Robust Adaptive Trajectory Tracking Sliding mode control based on Neural networks for Cleaning and Detecting Robot Manipulators

This paper proposes an robust adaptive control method based on Radial Basis Function Neural networks (RBFNN) to investigate the joint position control for periodic motion and predefined trajectory tracking control of two link Cleaning and Detecting Robot Manipulators (CDRM). The proposed control scheme uses a three layer RBFNN to approximate nonlinear robot dynamics. The RBF network is one of the most popular intelligent approaches which has shown a great promise in this sort of problems because of simple network structure and its faster learning capacity.

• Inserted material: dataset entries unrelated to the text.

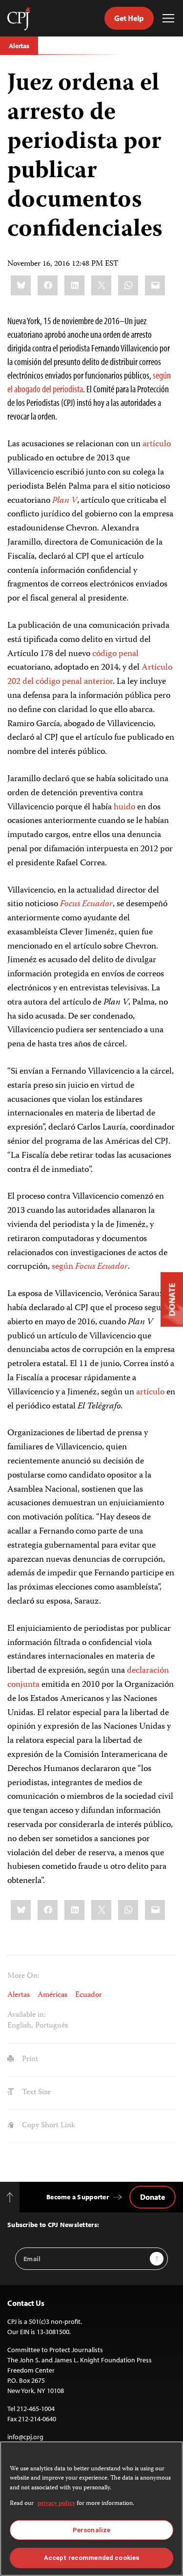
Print (29, 2059)
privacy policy (56, 2504)
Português (51, 2026)
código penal (115, 654)
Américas (52, 1995)
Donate (152, 2197)
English (19, 2026)
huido (124, 807)
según (90, 1267)
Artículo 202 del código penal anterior (89, 674)
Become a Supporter (77, 2196)
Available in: (26, 2015)
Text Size (35, 2092)
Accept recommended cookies (91, 2557)
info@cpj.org (25, 2436)
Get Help (129, 18)
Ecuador (88, 1995)
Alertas (19, 45)
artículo (156, 444)
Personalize (91, 2530)
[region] (91, 2508)
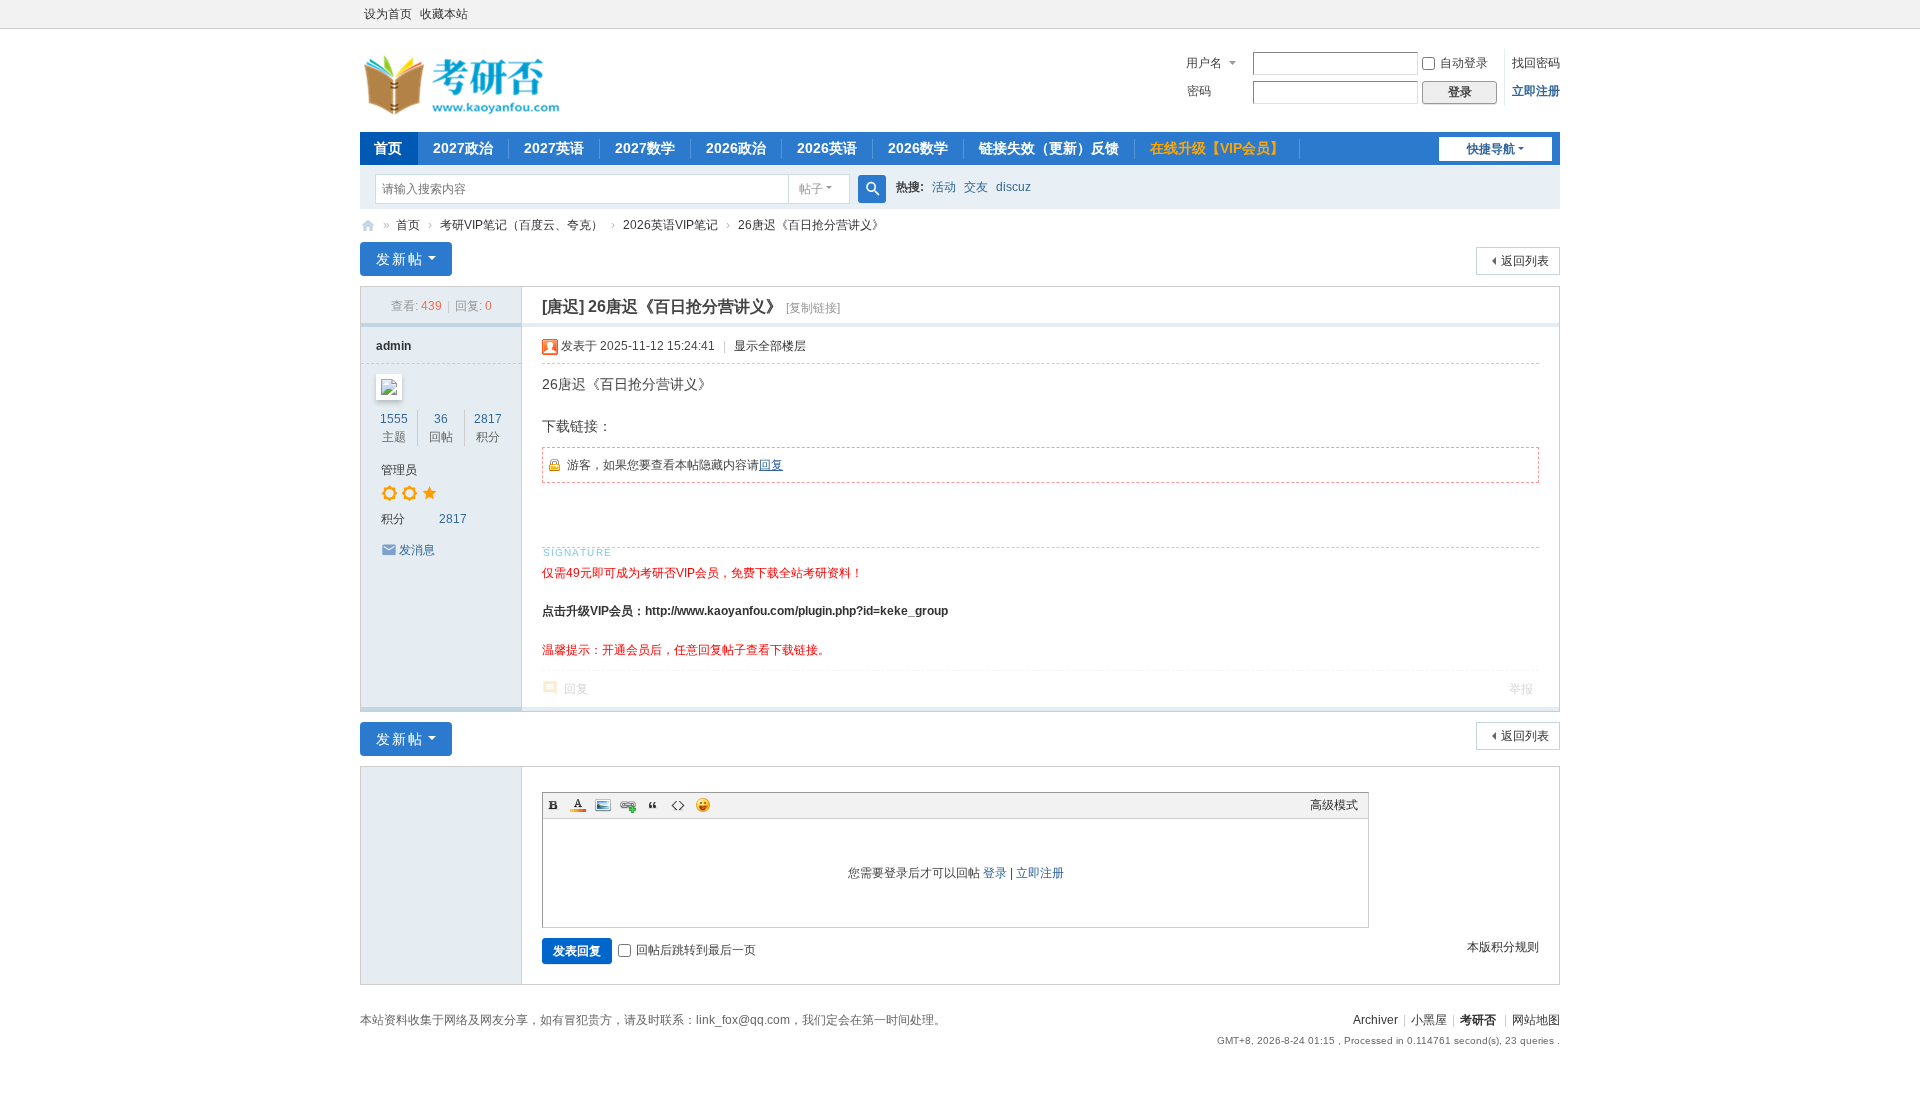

When the RBF networks are used to approximate a nonlinear dynamic system, the control system is stable. In addition, Sliding mode control (SMC) is a well known nonlinear control strategy because of its robustness. A robust term function is selected as an auxiliary controller to guarantee the stability and robustness under various envirorments, such as the mass variation, the external disturbances and modeling uncertainties. The adaptation laws for the weights of the RBFNN are adjusted using the Lyapunov stability theorem, the global stability and robustness of the entire control system are guaranteed, and the tracking errors converge to the required precison, and position is proved. Finally, experiments performed on a two-link CDRM in electric power substation are provided in comparison with proportional differential (PD) and adaptive Fuzzy (AF) control to demonstrate superior tracking precision and robustness of the proposed control methodology.